Au milieu de la nuit, étant au lit, ils furent éveillés par des gémissements et des cris de douleur. Et ils apprirent que le châtelain venait d’avoir un fils.

Le plus âgé des deux capucins ouvrit une fenêtre, examina les étoiles, qui brillaient au ciel, et dit, en frappant du pied la terre :

— Malheureux enfant ! Il est né sous une mauvaise étoile. Il lui arrivera malheur.

— Pourquoi cela ? lui demanda-t-on.

— C’est, répondit-il, qu’un autre enfant, un prince, vient de naître au même moment que lui, loin d’ici, et, lorsque le fils de notre hôtesse aura atteint l’âge de vingt et un ans, il sera tué par ce prince, qui a nom le Prince Mauvais.

On fit part de cette prédiction au père, qui en fut alarmé et demanda au capucin :

— N’y a-t-il aucun moyen de conjurer ce sort ?

— C’est difficile ; cependant je vous conseille de tenir l’enfant caché à tous les yeux, dans une forte tour, et de ne l’en laisser jamais sortir, même dans vos jardins, que bien escorté, jusqu’au jour où il atteindra sa vingt et unième année.
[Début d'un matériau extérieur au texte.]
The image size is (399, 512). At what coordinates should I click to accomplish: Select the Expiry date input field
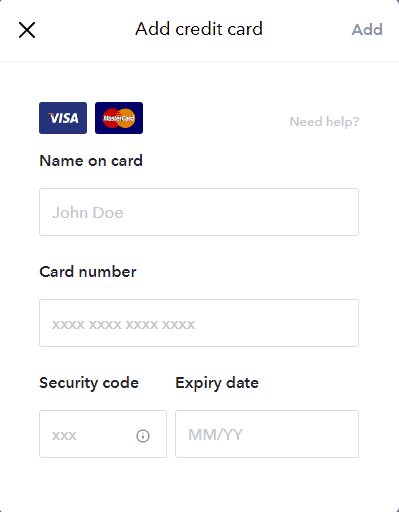pyautogui.click(x=267, y=434)
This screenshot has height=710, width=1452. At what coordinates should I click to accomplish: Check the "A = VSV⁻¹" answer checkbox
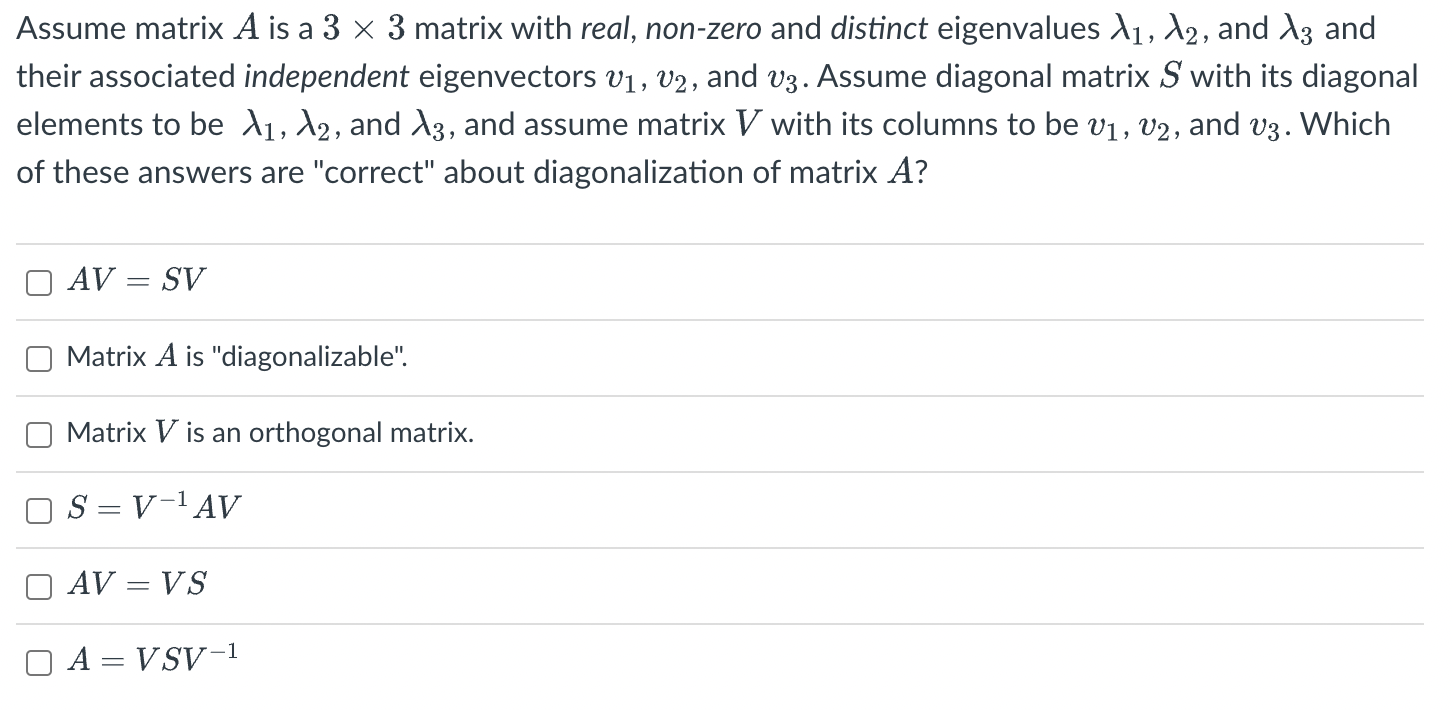38,661
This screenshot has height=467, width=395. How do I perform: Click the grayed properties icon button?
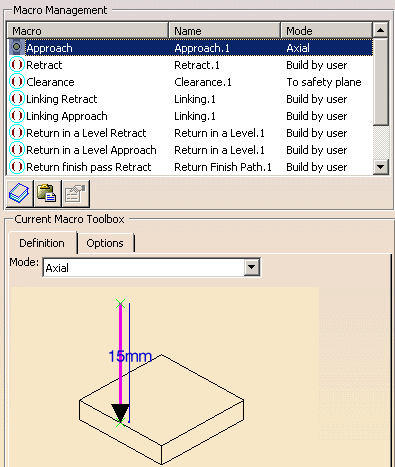pyautogui.click(x=76, y=194)
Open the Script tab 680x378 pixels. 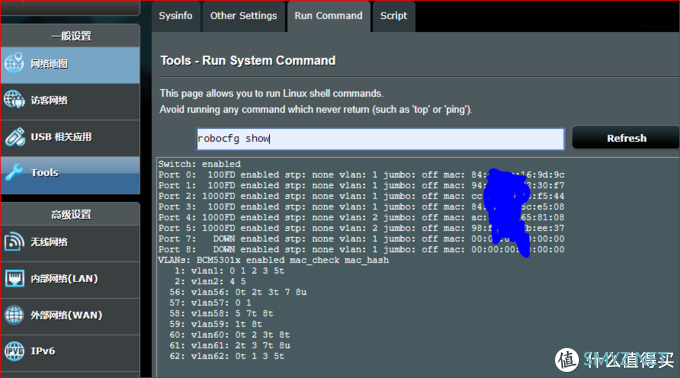(393, 16)
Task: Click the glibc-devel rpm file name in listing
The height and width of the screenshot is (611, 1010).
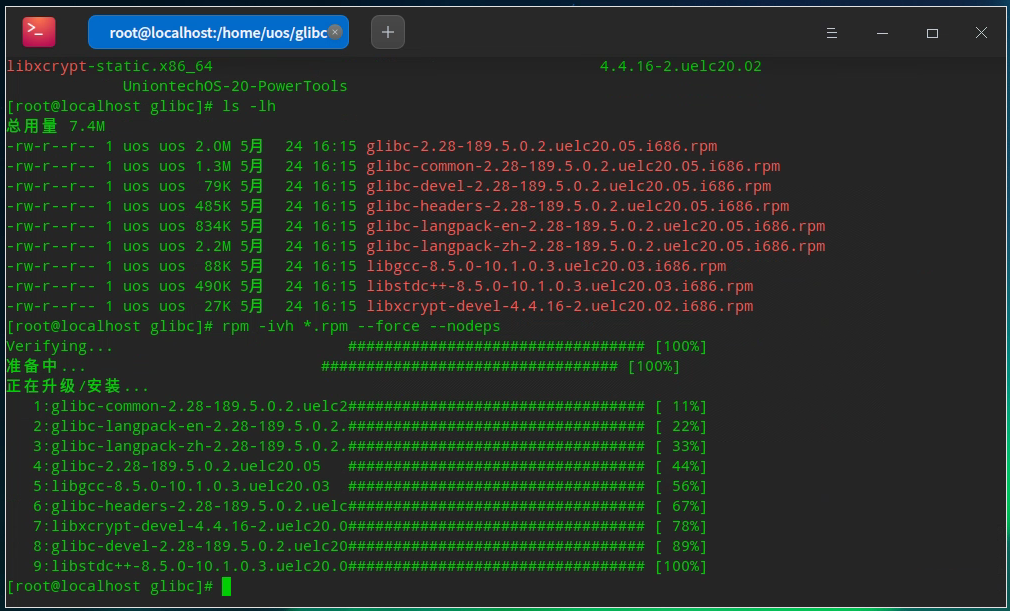Action: pyautogui.click(x=568, y=186)
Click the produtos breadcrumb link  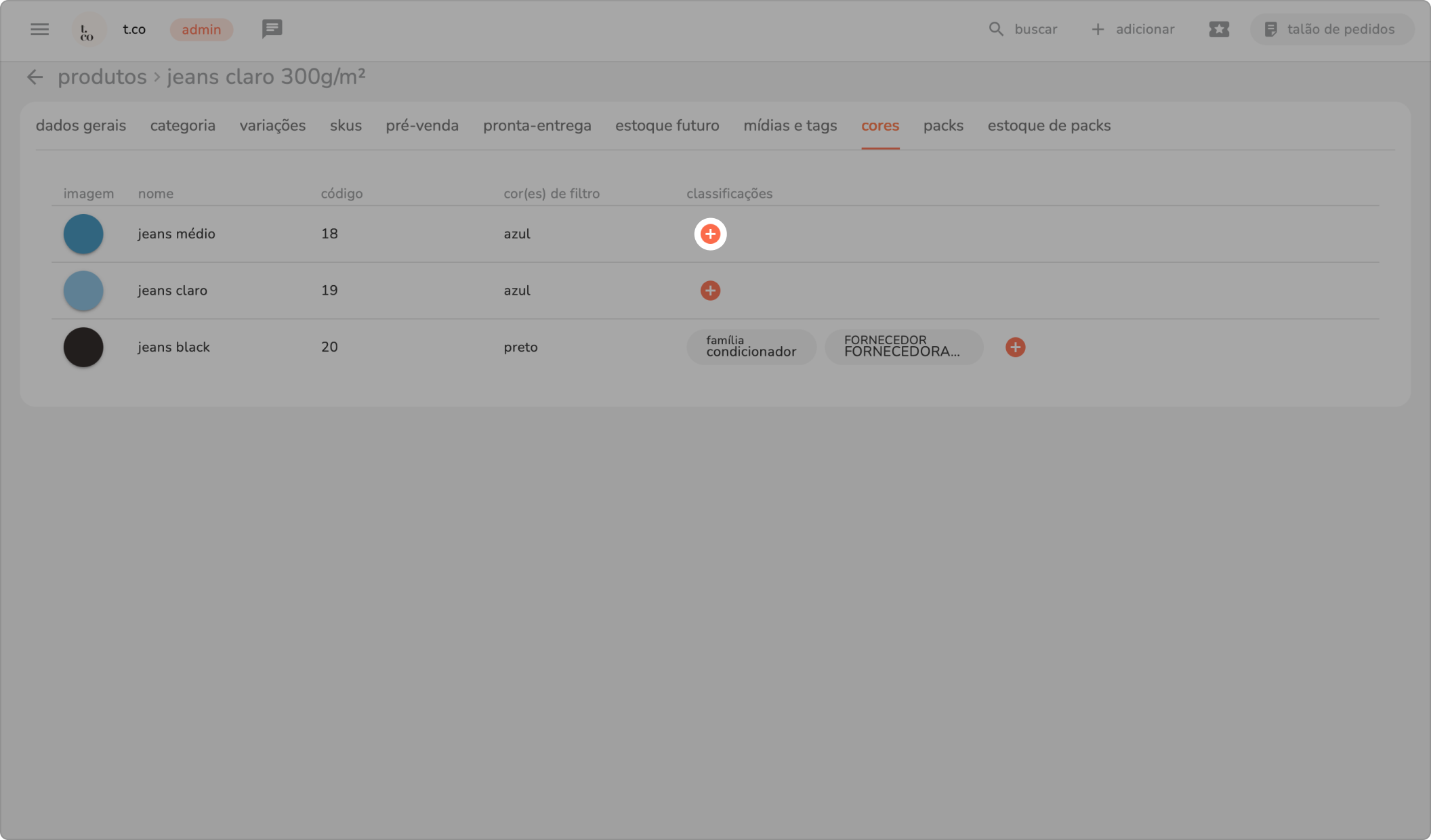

L’enfant fut baptisé et nommé Arzur, et on l’enferma aussitôt, avec sa nourrice, dans la plus forte tour du château, où, seuls, sa mère et son père le visitaient ; et, nuit et jour, des soldats armés montaient la garde, au pied de la tour.

Mais, pendant qu’il avance en âge et grandit, dans sa tour, occupons-nous un peu de l’autre enfant, né juste à la même heure que lui et qu’on appelait le Prince Mauvais.


Quand le Prince Mauvais approchait de sa vingt et unième année, il voulut voyager, pour voir du pays et chercher des aventures. Au moment du départ, sa mère, qui était un peu magicienne ou sorcière, lui donna trois noisettes, et lui dit :

— Voici trois noisettes que je te donne, mon fils, et qui te seront utiles dans tes voyages. Toutes les fois que tu te trouveras dans un grand danger, — mais alors seulement, — tu en casseras une, et aussitôt tu seras secouru.

Voilà donc le Prince Mauvais en route, avec ses trois noisettes dans sa poche, et la bourse bien garnie. Il va, il va plus loin, toujours plus loin, et par terre et par mer, et, comme il paie bien partout où il passe, il ne rencontre pas de difficultés sérieuses et n’a pas eu besoin encore de casser aucune de ses noisettes.

Un jour, après une longue navigation, il aborde à une île, où il rencontre, sur le rivage, une femme courbée sur un bâton et vieille comme la terre.

— Bonjour, grand’mère, lui dit-il, en l’abordant.

— Bonjour, mon fils, lui dit la vieille, et Dieu te bénisse, car tu vas me rendre un grand service.

— Très volontiers, grand’mère, si je le puis : dites-moi en quoi je puis vous être utile.

— Voici cinq cents ans que j’attends celui qui nous délivrera d’un méchant géant, qui désole et ruine tout le pays. Pour cela, il faut le tuer, ce qui n’est pas facile ; mais, avec du courage et mon aide, tu pourras cependant en venir à bout, si tu veux tenter l’aventure.

— Je le veux bien, grand’mère, car je cherche précisément des aventures dignes de mon courage.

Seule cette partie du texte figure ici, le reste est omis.